▶ **YOUR ASSIGNMENT**
Write out all entries word for word.

(Stored records)
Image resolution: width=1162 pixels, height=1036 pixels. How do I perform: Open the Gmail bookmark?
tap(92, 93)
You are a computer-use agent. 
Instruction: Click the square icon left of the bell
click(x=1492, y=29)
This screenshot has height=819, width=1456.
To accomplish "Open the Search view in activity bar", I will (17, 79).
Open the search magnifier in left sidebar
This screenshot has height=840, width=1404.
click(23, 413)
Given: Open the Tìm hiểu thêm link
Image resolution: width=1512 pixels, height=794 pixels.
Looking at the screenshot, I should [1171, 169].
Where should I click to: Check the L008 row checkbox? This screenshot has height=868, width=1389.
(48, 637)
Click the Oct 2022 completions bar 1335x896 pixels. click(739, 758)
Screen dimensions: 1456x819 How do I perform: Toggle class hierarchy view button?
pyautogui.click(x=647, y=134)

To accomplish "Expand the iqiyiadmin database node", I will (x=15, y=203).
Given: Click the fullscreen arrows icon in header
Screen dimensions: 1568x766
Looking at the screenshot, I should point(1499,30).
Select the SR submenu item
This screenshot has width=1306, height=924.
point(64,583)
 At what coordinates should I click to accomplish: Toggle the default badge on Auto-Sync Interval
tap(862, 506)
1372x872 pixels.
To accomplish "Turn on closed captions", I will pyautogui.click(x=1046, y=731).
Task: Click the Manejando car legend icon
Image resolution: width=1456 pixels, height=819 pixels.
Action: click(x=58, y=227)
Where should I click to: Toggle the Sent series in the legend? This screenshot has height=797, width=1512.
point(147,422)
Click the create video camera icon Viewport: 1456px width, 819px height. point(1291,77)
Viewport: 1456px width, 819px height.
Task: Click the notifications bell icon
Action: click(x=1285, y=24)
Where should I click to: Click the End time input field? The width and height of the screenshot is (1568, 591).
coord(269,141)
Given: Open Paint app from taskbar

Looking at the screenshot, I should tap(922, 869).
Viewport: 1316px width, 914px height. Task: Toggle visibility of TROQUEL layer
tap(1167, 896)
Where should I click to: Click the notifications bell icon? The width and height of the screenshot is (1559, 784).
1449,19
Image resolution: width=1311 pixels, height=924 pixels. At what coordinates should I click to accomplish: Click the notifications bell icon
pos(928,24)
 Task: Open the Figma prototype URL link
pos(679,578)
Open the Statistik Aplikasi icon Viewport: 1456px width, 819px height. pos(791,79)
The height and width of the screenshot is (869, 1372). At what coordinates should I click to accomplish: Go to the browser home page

▶ **ANSWER**
Image resolution: width=1162 pixels, height=1036 pixels. How do I perform: Open the Gmail bookmark?
tap(92, 93)
You are a computer-use agent. 
Instruction: Click the square icon left of the bell
click(x=1492, y=29)
This screenshot has height=819, width=1456.
To accomplish "Open the Search view in activity bar", I will (17, 79).
Open the search magnifier in left sidebar
This screenshot has height=840, width=1404.
click(23, 413)
Given: Open the Tìm hiểu thêm link
Image resolution: width=1512 pixels, height=794 pixels.
Looking at the screenshot, I should [1171, 169].
Where should I click to: Check the L008 row checkbox? This screenshot has height=868, width=1389.
(48, 637)
Click the Oct 2022 completions bar 1335x896 pixels. click(739, 758)
Screen dimensions: 1456x819 How do I perform: Toggle class hierarchy view button?
pyautogui.click(x=647, y=134)

To accomplish "Expand the iqiyiadmin database node", I will (x=15, y=203).
Given: Click the fullscreen arrows icon in header
Screen dimensions: 1568x766
Looking at the screenshot, I should point(1499,30).
Select the SR submenu item
This screenshot has width=1306, height=924.
point(64,583)
 At what coordinates should I click to accomplish: Toggle the default badge on Auto-Sync Interval
tap(862, 506)
1372x872 pixels.
To accomplish "Turn on closed captions", I will pyautogui.click(x=1046, y=731).
Task: Click the Manejando car legend icon
Image resolution: width=1456 pixels, height=819 pixels.
Action: click(x=58, y=227)
Where should I click to: Toggle the Sent series in the legend? This screenshot has height=797, width=1512.
point(147,422)
Click the create video camera icon Viewport: 1456px width, 819px height. point(1291,77)
Viewport: 1456px width, 819px height.
Task: Click the notifications bell icon
Action: click(x=1285, y=24)
Where should I click to: Click the End time input field? The width and height of the screenshot is (1568, 591).
coord(269,141)
Given: Open Paint app from taskbar

Looking at the screenshot, I should tap(922, 869).
Viewport: 1316px width, 914px height. Task: Toggle visibility of TROQUEL layer
tap(1167, 896)
Where should I click to: Click the notifications bell icon? The width and height of the screenshot is (1559, 784).
1449,19
Image resolution: width=1311 pixels, height=924 pixels. At what coordinates should I click to accomplish: Click the notifications bell icon
pos(928,24)
 Task: Open the Figma prototype URL link
pos(679,578)
Open the Statistik Aplikasi icon Viewport: 1456px width, 819px height. pos(791,79)
The height and width of the screenshot is (869, 1372). At what coordinates should I click to accomplish: Go to the browser home page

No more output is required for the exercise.